The UK is the world’s third largest consumer of live broadcasts of children being raped
Shamefully, the UK is the world’s third largest consumer of live broadcasts of children being raped and sexually abused in some of the poorest countries in the world.
Now one of Britain’s top police officers claims that internet providers could stop these videos “at a stroke”, saving thousands of youngsters from being exploited.
Will Kerr, director of vulnerabilities at the National Crime Agency (NCA), called on companies to use the technology they have to stop the abuse “at source”.
He said special filters can be installed by internet providers which allow them to pre-screen images and potentially stop them being broadcast.
In Britain alone, 400 suspected paedophiles are arrested every month for watching child sex online – and the menace will continue to grow if web companies fail to take action.
Sir Thomas Winsor wants a crackdown
If the giants of that world continue to devise ways to frustrate law enforcement, the case for compulsion will be ever stronger.
Every month, the police and NCA are having to protect around 500 children following operations to arrest suspected paedophiles.

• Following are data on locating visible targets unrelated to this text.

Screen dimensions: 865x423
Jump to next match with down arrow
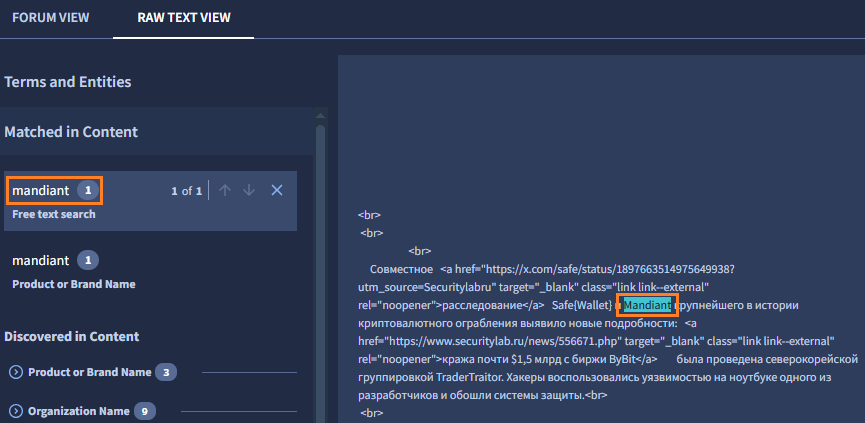point(249,190)

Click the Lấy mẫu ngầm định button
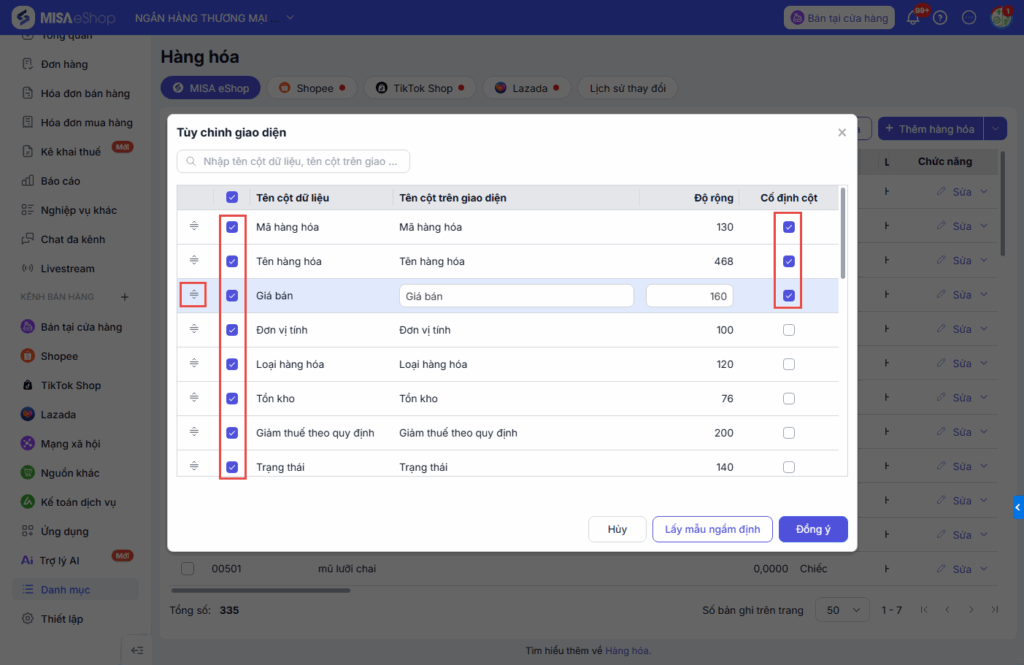pyautogui.click(x=712, y=529)
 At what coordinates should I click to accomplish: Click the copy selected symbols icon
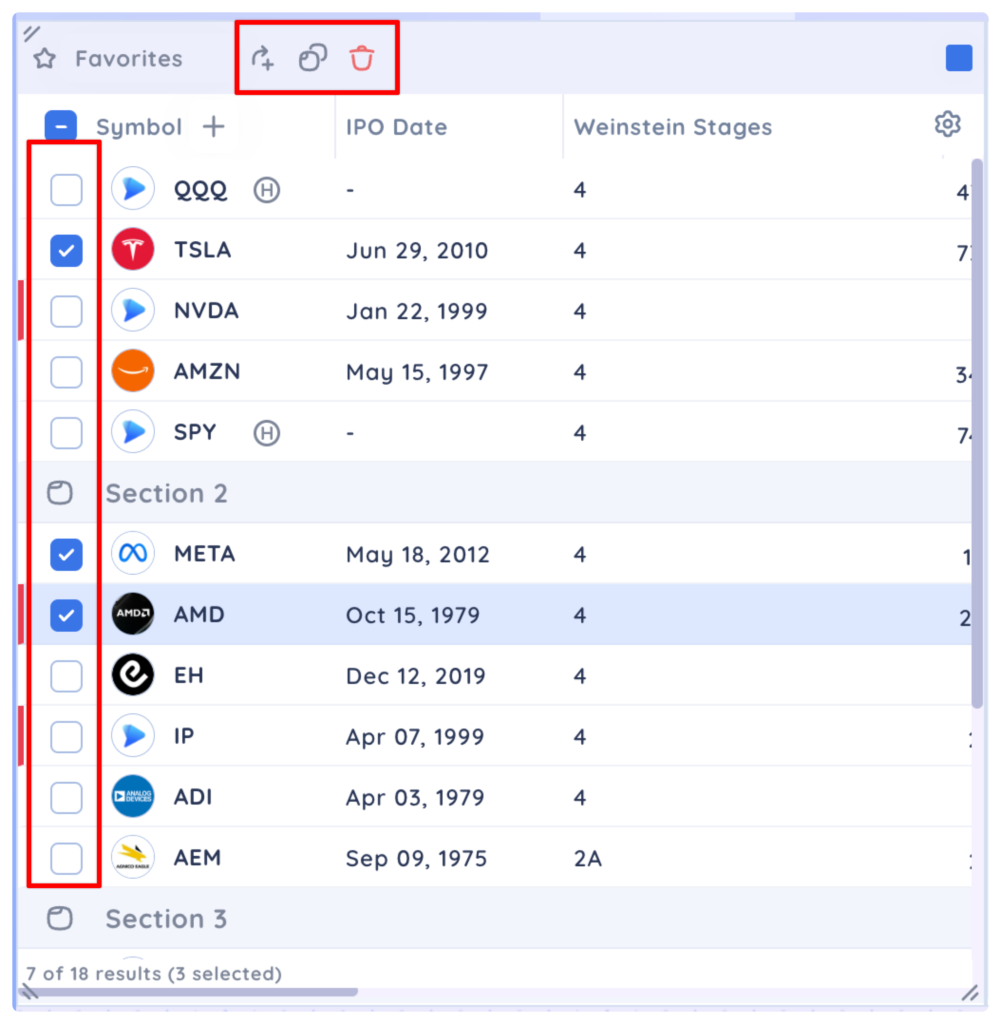click(x=313, y=58)
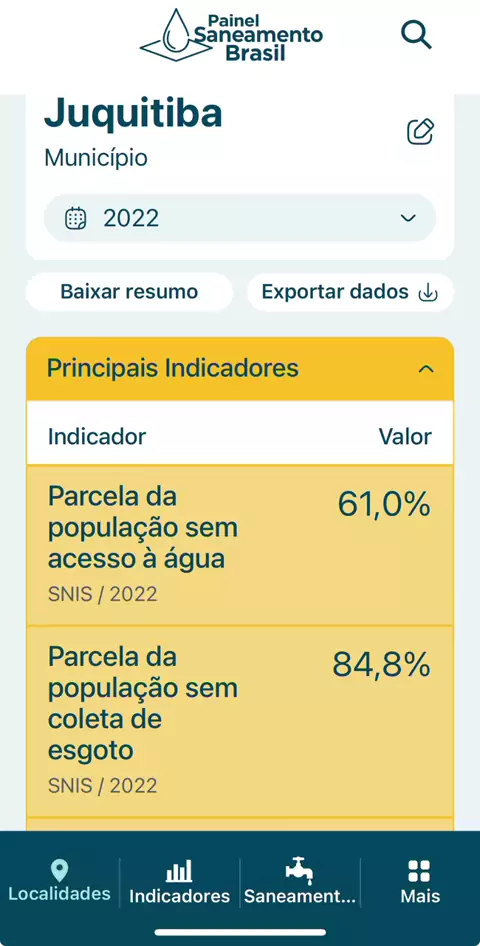
Task: Tap the Mais grid icon
Action: [419, 871]
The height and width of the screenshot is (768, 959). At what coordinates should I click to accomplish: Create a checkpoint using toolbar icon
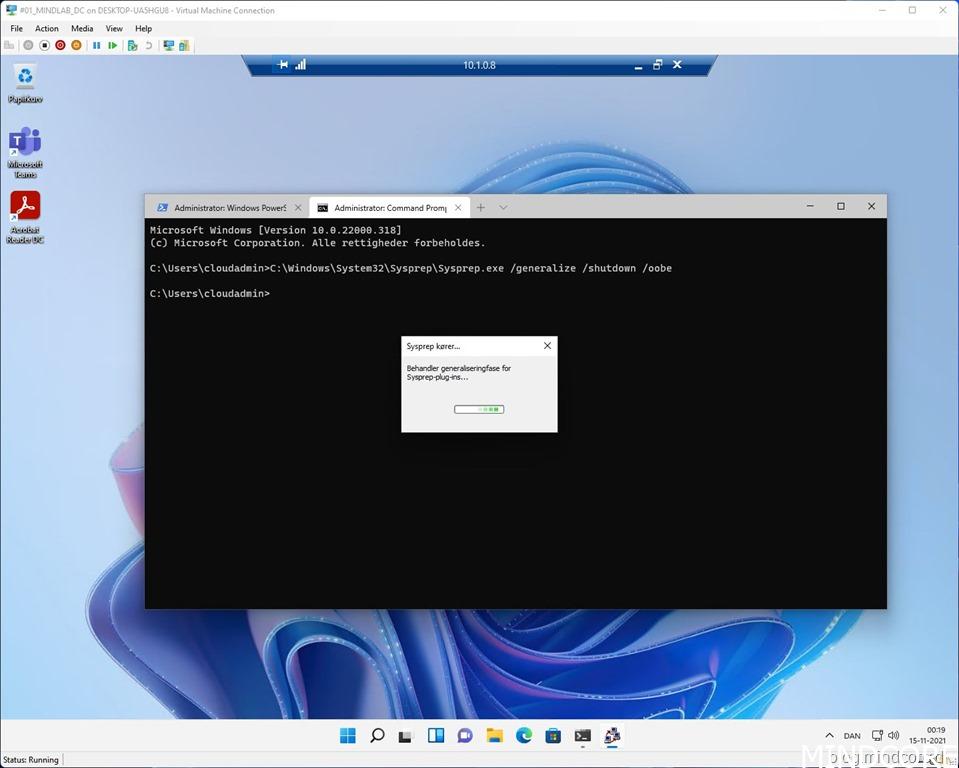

Nearly a third of abusers are under 18. Organised gangs make a fortune from the “live contact abuse” beamed around the world via “web platforms” in the US.
Families in the Far East – particularly the Philippines – are paid a pittance to let their children be abused.
Gangs take steps to shield their activities and even use encrypted video conferencing to screen abuse.
The systems were originally designed for businessmen to discuss multimillion pound deals in secret.
The NCA says abusers often become desensitised to the abuse and demand increasingly more severe acts to satisfy their perverted lust.
Mr Kerr also called on web companies to get ahead of the gangs by investing more money and resources into stopping live streaming.
Only the US and Canada rank higher than Britain when it comes to live child sex abuse streaming.
But Mr Kerr said they are the three countries making the most determined efforts to stamp it out.
Internet companies have announced they are working with law enforcement agencies around the world to find a solution to the problem without damaging their business.
Last week, Her Majesty’s Chief Inspector of Constabulary, Sir Thomas Winsor, warned web companies that they face regulation unless they crack down on terrorists, paedophiles and organised criminals using the internet.
He said impenetrable coded messaging has made life easier for criminals, and added: “If the giants of that world continue to devise ways to frustrate law enforcement, the case for compulsion will be ever stronger.”
Women applying for au pair jobs are forced into prostitution
Meanwhile, police have warned holiday home owners and Airbnb operators they could unwittingly be letting their homes to gangs who use them as “pop-up brothels”.
Vulnerable women from Eastern Europe and West Africa are being forced into prostitution after replying to online ads to work as au pairs.
Mr Kerr said: “Once they arrive in the country, they are subjected to a significant level of sexual violence in the first 36 hours before being forced to work in pop-up brothels.”
The brothels, advertised on adult websites, stay open for three or four weeks before being closed down.
Properties in small seaside resorts as well as in rural towns and villages are particularly popular.
Bishop of Derby Alastair Redfern, who recently investigated the problem, said: “Criminals bring vulnerable women in and then use a cottage for business. They make a lot of money.”
Dr Redfern told how he met one “sex slave” who was raped up to 10 times a day.